What to produce
Each line of the listing below must be retyped as given.

Content starts

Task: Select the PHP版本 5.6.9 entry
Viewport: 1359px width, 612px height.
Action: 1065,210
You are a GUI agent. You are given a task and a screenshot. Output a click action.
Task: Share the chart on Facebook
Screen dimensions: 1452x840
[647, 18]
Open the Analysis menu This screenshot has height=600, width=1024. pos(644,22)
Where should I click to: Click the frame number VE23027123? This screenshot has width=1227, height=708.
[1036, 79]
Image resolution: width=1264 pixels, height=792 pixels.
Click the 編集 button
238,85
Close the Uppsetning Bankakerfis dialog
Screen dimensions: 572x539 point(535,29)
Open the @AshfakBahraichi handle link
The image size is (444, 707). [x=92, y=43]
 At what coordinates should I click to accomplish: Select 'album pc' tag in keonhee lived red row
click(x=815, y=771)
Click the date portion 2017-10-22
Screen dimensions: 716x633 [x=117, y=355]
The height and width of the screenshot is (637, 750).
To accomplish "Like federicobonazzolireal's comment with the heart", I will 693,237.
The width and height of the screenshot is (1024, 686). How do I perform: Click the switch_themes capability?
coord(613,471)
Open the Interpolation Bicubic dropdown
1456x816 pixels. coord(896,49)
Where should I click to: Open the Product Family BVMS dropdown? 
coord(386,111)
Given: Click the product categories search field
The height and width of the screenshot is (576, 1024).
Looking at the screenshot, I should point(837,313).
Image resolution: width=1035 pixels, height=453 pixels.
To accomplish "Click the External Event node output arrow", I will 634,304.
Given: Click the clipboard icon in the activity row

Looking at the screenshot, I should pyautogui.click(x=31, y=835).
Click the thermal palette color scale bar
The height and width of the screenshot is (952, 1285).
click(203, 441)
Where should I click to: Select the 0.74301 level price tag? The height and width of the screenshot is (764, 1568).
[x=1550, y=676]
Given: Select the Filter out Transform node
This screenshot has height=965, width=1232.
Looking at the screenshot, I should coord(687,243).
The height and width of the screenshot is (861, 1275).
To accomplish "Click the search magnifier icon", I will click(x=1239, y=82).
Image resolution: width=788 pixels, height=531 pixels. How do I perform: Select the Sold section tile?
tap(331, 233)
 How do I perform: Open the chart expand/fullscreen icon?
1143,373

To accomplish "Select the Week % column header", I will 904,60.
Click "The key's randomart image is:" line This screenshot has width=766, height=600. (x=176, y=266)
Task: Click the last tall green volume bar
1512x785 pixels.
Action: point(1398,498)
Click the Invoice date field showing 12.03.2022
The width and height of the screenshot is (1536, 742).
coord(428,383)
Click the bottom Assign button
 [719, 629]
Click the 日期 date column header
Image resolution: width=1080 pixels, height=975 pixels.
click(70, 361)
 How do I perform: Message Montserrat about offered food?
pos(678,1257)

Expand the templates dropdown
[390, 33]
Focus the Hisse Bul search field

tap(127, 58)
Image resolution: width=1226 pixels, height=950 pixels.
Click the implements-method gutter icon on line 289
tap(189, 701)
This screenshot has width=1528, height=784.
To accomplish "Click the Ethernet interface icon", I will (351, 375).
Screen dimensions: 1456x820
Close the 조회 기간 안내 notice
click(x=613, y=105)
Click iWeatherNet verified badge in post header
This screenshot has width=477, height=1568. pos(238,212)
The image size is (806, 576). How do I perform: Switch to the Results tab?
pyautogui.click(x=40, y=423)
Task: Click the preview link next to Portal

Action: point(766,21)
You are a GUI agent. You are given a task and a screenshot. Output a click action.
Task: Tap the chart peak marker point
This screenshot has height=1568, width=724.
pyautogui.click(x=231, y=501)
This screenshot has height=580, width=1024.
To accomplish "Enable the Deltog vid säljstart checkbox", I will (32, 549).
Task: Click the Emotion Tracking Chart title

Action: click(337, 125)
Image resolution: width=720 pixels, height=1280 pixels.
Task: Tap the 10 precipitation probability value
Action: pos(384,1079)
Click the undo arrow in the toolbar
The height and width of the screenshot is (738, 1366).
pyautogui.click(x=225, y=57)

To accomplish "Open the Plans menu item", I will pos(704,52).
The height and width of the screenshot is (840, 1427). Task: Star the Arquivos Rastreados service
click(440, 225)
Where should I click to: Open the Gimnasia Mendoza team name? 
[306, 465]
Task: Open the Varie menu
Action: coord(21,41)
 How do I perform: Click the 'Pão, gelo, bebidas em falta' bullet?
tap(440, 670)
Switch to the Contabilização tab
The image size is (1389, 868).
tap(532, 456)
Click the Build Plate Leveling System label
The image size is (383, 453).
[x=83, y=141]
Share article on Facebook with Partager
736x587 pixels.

Content ends

Written solution
Task: Select the PHP版本 5.6.9 entry
Viewport: 1359px width, 612px height.
Action: 1065,210
You are a GUI agent. You are given a task and a screenshot. Output a click action.
Task: Share the chart on Facebook
Screen dimensions: 1452x840
[647, 18]
Open the Analysis menu This screenshot has height=600, width=1024. pos(644,22)
Where should I click to: Click the frame number VE23027123? This screenshot has width=1227, height=708.
[1036, 79]
Image resolution: width=1264 pixels, height=792 pixels.
Click the 編集 button
238,85
Close the Uppsetning Bankakerfis dialog
Screen dimensions: 572x539 point(535,29)
Open the @AshfakBahraichi handle link
The image size is (444, 707). [x=92, y=43]
 At what coordinates should I click to accomplish: Select 'album pc' tag in keonhee lived red row
click(x=815, y=771)
Click the date portion 2017-10-22
Screen dimensions: 716x633 [x=117, y=355]
The height and width of the screenshot is (637, 750).
To accomplish "Like federicobonazzolireal's comment with the heart", I will 693,237.
The width and height of the screenshot is (1024, 686). How do I perform: Click the switch_themes capability?
coord(613,471)
Open the Interpolation Bicubic dropdown
1456x816 pixels. coord(896,49)
Where should I click to: Open the Product Family BVMS dropdown? 
coord(386,111)
Given: Click the product categories search field
The height and width of the screenshot is (576, 1024).
Looking at the screenshot, I should point(837,313).
Image resolution: width=1035 pixels, height=453 pixels.
To accomplish "Click the External Event node output arrow", I will 634,304.
Given: Click the clipboard icon in the activity row

Looking at the screenshot, I should pyautogui.click(x=31, y=835).
Click the thermal palette color scale bar
The height and width of the screenshot is (952, 1285).
click(203, 441)
Where should I click to: Select the 0.74301 level price tag? The height and width of the screenshot is (764, 1568).
[x=1550, y=676]
Given: Select the Filter out Transform node
This screenshot has height=965, width=1232.
Looking at the screenshot, I should coord(687,243).
The height and width of the screenshot is (861, 1275).
To accomplish "Click the search magnifier icon", I will click(x=1239, y=82).
Image resolution: width=788 pixels, height=531 pixels. How do I perform: Select the Sold section tile?
tap(331, 233)
 How do I perform: Open the chart expand/fullscreen icon?
1143,373

To accomplish "Select the Week % column header", I will 904,60.
Click "The key's randomart image is:" line This screenshot has width=766, height=600. (x=176, y=266)
Task: Click the last tall green volume bar
1512x785 pixels.
Action: point(1398,498)
Click the Invoice date field showing 12.03.2022
The width and height of the screenshot is (1536, 742).
coord(428,383)
Click the bottom Assign button
 [719, 629]
Click the 日期 date column header
Image resolution: width=1080 pixels, height=975 pixels.
click(70, 361)
 How do I perform: Message Montserrat about offered food?
pos(678,1257)

Expand the templates dropdown
[390, 33]
Focus the Hisse Bul search field

tap(127, 58)
Image resolution: width=1226 pixels, height=950 pixels.
Click the implements-method gutter icon on line 289
tap(189, 701)
This screenshot has width=1528, height=784.
To accomplish "Click the Ethernet interface icon", I will (351, 375).
Screen dimensions: 1456x820
Close the 조회 기간 안내 notice
click(x=613, y=105)
Click iWeatherNet verified badge in post header
This screenshot has width=477, height=1568. pos(238,212)
The image size is (806, 576). How do I perform: Switch to the Results tab?
pyautogui.click(x=40, y=423)
Task: Click the preview link next to Portal

Action: point(766,21)
You are a GUI agent. You are given a task and a screenshot. Output a click action.
Task: Tap the chart peak marker point
This screenshot has height=1568, width=724.
pyautogui.click(x=231, y=501)
This screenshot has height=580, width=1024.
To accomplish "Enable the Deltog vid säljstart checkbox", I will (32, 549).
Task: Click the Emotion Tracking Chart title

Action: click(337, 125)
Image resolution: width=720 pixels, height=1280 pixels.
Task: Tap the 10 precipitation probability value
Action: pos(384,1079)
Click the undo arrow in the toolbar
The height and width of the screenshot is (738, 1366).
pyautogui.click(x=225, y=57)

To accomplish "Open the Plans menu item", I will pos(704,52).
The height and width of the screenshot is (840, 1427). Task: Star the Arquivos Rastreados service
click(440, 225)
Where should I click to: Open the Gimnasia Mendoza team name? 
[306, 465]
Task: Open the Varie menu
Action: coord(21,41)
 How do I perform: Click the 'Pão, gelo, bebidas em falta' bullet?
tap(440, 670)
Switch to the Contabilização tab
The image size is (1389, 868).
tap(532, 456)
Click the Build Plate Leveling System label
The image size is (383, 453).
[x=83, y=141]
Share article on Facebook with Partager
736x587 pixels.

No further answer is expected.